**Task goal:** Retype the data below verbatim, starting with the line that contains "540x1200 pixels." and going on through the line that contains "[x=648, y=159]".

**Data supplied:**
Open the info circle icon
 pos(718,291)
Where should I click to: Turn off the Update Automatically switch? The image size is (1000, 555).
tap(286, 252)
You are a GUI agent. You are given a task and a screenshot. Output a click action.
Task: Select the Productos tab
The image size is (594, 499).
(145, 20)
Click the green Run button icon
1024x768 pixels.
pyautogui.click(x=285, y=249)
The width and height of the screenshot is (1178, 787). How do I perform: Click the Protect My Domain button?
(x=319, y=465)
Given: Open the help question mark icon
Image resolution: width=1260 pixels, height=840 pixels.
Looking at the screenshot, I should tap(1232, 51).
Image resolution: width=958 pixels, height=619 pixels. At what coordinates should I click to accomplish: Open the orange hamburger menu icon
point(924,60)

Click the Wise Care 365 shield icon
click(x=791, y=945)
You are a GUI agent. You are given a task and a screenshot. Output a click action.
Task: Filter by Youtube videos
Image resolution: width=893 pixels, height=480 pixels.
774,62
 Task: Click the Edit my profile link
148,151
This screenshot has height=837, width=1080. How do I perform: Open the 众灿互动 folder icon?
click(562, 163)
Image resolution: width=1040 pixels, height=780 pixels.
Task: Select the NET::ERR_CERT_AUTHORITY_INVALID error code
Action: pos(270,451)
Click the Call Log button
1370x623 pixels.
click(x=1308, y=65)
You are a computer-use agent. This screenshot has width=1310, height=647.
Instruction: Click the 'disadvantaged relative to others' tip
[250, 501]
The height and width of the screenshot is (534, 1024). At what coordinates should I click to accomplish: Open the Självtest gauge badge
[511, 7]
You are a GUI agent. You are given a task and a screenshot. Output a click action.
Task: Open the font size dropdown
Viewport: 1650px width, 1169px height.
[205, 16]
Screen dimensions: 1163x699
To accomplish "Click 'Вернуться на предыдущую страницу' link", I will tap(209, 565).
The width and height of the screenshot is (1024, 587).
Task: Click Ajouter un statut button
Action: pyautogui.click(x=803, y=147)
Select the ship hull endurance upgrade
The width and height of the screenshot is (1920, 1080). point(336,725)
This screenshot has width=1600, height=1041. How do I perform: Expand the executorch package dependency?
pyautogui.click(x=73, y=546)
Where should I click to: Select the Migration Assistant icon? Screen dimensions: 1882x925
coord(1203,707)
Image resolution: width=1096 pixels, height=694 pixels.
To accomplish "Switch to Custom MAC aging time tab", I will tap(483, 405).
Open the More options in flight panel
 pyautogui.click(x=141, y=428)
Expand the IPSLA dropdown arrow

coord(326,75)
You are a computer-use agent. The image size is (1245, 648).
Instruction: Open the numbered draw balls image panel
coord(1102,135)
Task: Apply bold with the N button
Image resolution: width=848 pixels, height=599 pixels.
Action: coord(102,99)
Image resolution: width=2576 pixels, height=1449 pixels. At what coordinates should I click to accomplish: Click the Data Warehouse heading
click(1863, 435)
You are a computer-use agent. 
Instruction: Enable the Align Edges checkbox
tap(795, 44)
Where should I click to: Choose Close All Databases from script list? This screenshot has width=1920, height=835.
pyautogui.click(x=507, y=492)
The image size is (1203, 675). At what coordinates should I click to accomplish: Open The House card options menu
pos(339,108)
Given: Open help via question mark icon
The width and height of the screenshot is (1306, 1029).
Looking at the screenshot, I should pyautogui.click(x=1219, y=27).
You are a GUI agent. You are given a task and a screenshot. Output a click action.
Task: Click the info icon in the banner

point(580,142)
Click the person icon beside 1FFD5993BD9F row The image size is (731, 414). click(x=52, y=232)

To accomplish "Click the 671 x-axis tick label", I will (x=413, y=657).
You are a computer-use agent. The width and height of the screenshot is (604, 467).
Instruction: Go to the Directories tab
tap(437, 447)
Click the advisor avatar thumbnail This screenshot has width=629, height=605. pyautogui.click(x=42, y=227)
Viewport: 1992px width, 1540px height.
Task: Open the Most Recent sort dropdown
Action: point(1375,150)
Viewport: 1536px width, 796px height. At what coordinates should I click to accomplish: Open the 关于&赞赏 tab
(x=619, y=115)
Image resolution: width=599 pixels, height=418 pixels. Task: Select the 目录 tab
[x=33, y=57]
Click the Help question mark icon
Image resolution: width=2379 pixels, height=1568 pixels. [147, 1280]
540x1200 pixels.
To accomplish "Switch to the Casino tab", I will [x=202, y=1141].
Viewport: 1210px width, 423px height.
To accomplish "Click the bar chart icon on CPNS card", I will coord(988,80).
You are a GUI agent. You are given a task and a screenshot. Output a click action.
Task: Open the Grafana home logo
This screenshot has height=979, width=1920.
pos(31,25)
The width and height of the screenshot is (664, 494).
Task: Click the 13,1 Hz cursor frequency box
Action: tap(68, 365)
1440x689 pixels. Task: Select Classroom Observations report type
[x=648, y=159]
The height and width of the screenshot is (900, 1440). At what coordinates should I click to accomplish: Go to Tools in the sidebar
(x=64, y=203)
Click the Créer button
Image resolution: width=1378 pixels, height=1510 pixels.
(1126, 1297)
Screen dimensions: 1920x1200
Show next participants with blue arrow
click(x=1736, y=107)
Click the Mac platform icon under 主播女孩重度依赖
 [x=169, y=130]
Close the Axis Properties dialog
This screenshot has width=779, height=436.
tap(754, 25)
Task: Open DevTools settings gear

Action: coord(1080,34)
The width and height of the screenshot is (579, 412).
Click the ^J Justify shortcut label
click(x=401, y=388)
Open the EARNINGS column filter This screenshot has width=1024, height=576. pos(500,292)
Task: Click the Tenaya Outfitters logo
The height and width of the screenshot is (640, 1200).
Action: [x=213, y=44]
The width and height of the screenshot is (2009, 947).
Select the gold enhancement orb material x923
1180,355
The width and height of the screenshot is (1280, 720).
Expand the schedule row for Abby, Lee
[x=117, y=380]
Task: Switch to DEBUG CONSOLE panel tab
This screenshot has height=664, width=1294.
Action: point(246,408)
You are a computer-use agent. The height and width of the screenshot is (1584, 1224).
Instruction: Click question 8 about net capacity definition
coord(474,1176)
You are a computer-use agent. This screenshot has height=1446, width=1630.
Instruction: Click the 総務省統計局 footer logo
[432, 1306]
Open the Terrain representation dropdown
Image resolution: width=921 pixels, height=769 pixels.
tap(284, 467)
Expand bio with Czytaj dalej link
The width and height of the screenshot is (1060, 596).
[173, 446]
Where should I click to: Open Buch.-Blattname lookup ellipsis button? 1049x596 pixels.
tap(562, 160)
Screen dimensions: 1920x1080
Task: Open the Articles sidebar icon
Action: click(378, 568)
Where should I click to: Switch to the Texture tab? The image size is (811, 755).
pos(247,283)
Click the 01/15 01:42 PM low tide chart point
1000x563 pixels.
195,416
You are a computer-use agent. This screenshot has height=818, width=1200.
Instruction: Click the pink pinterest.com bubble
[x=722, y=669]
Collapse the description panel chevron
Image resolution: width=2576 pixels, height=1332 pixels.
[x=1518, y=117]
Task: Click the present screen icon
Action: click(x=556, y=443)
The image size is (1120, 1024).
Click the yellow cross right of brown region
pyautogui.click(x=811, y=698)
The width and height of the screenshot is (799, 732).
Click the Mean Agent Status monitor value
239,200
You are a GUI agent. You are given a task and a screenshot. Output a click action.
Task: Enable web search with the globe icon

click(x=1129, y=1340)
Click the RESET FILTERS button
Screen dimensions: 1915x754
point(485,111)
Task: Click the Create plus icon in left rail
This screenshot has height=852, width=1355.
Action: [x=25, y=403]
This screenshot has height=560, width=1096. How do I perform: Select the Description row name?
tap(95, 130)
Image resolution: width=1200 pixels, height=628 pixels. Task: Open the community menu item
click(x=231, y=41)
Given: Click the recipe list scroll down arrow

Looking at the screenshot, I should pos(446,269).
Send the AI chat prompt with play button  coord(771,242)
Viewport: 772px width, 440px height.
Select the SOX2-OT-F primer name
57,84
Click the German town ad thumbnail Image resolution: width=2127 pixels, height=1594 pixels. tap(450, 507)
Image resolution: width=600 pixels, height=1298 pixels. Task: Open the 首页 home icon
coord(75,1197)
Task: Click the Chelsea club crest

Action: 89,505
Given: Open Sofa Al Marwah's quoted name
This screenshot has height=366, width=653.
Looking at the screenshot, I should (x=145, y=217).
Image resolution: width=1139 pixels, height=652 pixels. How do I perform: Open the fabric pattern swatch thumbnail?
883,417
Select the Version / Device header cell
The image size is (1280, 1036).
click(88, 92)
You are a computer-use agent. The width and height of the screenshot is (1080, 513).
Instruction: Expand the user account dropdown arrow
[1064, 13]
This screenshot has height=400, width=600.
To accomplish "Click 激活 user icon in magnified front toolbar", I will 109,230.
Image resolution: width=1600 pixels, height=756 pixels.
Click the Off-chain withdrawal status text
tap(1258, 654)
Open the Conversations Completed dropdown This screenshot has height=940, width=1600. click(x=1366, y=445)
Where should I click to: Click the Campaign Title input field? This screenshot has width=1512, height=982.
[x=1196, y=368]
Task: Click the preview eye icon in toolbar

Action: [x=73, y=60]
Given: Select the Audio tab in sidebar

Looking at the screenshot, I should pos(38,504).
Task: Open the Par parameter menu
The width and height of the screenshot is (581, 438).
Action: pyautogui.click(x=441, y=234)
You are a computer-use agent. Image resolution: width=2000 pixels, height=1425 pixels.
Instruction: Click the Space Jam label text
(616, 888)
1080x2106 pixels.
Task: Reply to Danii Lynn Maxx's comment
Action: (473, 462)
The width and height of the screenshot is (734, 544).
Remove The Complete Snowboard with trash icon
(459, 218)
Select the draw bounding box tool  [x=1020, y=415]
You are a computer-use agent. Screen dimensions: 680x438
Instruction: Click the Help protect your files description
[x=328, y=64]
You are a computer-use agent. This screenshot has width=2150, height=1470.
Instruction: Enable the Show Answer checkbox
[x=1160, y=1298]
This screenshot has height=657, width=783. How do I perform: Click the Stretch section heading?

**Answer to this problem:**
540x1200 pixels.
To accomplish "Switch to the Casino tab", I will [x=202, y=1141].
Viewport: 1210px width, 423px height.
To accomplish "Click the bar chart icon on CPNS card", I will coord(988,80).
You are a GUI agent. You are given a task and a screenshot. Output a click action.
Task: Open the Grafana home logo
This screenshot has height=979, width=1920.
pos(31,25)
The width and height of the screenshot is (664, 494).
Task: Click the 13,1 Hz cursor frequency box
Action: tap(68, 365)
1440x689 pixels. Task: Select Classroom Observations report type
[x=648, y=159]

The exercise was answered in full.